**Exercise materials:**
<<<<

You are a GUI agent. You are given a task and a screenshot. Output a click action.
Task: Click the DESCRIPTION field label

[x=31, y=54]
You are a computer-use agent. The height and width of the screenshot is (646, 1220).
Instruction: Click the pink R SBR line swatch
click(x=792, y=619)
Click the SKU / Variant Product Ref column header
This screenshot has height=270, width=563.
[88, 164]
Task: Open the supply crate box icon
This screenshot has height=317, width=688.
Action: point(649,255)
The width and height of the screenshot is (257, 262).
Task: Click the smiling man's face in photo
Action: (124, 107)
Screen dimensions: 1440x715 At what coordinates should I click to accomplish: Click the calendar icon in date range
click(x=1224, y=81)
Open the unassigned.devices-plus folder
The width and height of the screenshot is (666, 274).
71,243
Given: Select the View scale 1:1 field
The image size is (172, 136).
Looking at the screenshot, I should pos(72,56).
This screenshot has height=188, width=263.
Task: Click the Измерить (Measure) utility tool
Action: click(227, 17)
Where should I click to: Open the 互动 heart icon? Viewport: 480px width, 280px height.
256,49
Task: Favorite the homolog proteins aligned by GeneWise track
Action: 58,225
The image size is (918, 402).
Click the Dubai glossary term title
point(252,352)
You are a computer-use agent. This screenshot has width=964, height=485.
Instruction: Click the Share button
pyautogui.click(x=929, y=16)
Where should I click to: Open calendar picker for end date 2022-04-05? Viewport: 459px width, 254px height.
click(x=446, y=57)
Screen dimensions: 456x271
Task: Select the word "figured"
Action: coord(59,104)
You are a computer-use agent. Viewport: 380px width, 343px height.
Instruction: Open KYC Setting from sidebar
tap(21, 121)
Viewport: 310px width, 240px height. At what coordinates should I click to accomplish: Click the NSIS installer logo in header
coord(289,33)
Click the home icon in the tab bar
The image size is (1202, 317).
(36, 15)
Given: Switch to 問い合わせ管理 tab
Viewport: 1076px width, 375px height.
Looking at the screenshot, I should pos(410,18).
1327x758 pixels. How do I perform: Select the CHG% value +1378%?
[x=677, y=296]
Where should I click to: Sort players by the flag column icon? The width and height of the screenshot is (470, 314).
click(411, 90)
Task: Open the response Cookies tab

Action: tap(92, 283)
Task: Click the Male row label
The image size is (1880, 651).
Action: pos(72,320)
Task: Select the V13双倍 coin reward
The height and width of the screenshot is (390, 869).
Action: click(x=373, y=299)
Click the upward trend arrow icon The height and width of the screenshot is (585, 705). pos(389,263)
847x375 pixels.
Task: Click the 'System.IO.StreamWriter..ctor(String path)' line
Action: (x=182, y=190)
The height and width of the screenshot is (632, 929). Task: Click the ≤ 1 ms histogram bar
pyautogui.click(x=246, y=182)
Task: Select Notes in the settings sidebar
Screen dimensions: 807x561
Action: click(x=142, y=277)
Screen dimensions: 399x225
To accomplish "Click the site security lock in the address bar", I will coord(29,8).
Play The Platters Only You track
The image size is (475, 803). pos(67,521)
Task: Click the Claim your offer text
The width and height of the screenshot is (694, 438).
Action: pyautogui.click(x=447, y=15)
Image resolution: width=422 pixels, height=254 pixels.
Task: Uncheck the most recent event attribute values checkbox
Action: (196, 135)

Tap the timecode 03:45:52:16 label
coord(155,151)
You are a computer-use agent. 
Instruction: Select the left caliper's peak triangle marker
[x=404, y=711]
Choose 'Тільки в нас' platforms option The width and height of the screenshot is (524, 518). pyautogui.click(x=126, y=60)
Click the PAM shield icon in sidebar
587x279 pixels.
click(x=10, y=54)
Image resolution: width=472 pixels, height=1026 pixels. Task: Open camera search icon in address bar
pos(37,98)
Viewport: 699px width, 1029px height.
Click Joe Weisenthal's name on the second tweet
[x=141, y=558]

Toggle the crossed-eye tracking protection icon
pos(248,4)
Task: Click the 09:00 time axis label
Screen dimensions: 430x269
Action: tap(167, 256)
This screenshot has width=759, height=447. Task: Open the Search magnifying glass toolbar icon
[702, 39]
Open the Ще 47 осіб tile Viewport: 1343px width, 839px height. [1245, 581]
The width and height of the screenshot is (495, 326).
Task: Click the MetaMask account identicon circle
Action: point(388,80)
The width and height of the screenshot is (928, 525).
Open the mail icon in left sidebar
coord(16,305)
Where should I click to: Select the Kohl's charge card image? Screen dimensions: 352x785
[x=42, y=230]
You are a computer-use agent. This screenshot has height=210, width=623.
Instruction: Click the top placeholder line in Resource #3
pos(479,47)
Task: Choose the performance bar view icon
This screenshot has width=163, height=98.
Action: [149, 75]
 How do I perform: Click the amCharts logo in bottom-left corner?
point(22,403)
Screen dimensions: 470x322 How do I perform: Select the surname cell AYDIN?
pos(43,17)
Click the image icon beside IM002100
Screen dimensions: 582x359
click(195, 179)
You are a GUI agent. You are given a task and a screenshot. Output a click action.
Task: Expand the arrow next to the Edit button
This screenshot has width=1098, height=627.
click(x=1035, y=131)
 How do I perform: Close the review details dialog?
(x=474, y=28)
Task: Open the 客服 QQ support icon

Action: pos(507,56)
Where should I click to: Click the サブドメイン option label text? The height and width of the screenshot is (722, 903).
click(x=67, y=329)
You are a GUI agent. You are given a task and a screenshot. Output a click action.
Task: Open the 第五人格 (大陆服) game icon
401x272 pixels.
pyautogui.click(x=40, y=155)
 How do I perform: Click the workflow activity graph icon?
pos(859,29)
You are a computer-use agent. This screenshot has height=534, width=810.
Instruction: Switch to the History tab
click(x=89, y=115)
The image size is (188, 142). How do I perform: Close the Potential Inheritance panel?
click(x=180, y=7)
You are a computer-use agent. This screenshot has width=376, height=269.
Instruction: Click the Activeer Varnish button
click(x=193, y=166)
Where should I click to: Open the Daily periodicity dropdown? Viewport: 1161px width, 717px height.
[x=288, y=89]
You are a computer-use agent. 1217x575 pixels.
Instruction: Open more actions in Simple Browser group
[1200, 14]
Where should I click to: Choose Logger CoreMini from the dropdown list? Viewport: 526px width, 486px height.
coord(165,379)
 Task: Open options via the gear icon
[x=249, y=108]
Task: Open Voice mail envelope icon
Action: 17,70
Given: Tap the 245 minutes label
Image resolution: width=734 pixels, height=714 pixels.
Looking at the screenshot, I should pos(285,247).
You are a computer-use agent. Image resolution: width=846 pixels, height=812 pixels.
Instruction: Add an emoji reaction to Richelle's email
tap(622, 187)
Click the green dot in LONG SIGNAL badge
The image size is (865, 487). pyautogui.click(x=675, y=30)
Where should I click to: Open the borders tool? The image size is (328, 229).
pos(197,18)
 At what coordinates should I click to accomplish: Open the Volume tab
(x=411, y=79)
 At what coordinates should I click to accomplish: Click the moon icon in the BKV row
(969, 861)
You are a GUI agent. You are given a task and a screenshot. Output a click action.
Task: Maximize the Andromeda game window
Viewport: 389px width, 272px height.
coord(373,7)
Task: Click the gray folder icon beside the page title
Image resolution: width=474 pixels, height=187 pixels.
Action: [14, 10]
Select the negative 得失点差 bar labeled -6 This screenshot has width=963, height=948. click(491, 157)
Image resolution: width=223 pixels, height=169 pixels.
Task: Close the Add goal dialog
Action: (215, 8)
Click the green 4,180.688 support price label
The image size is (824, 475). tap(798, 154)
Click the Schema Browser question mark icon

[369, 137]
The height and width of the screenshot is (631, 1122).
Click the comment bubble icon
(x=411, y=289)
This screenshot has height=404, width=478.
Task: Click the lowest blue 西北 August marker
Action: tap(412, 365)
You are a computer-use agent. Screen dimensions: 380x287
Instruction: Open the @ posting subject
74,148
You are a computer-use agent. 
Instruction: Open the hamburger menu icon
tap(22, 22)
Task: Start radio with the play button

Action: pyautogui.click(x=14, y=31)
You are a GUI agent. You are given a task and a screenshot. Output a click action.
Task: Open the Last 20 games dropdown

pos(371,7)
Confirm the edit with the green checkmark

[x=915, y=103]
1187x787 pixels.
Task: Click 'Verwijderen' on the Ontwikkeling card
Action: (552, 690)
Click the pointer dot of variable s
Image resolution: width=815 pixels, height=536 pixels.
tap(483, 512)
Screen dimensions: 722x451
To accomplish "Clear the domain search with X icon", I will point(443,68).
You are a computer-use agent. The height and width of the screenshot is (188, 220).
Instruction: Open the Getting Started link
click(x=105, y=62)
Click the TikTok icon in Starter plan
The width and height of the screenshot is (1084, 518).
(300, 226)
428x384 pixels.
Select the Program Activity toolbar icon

>>>>

**What the task asks:** Filter the listing for the word "beside" and copy each line that has it.

**Response to the task:**
Click the image icon beside IM002100
Task: Click the gray folder icon beside the page title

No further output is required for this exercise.